_Task instructions_
All of the records must come back exactly as they were given.

[[ Material shown, beginning ]]

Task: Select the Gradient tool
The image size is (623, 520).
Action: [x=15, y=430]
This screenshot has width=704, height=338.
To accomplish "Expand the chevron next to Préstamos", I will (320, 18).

[[ Material shown, end ]]

_The completed task_
Task: Select the Gradient tool
The image size is (623, 520).
Action: [x=15, y=430]
This screenshot has width=704, height=338.
To accomplish "Expand the chevron next to Préstamos", I will (320, 18).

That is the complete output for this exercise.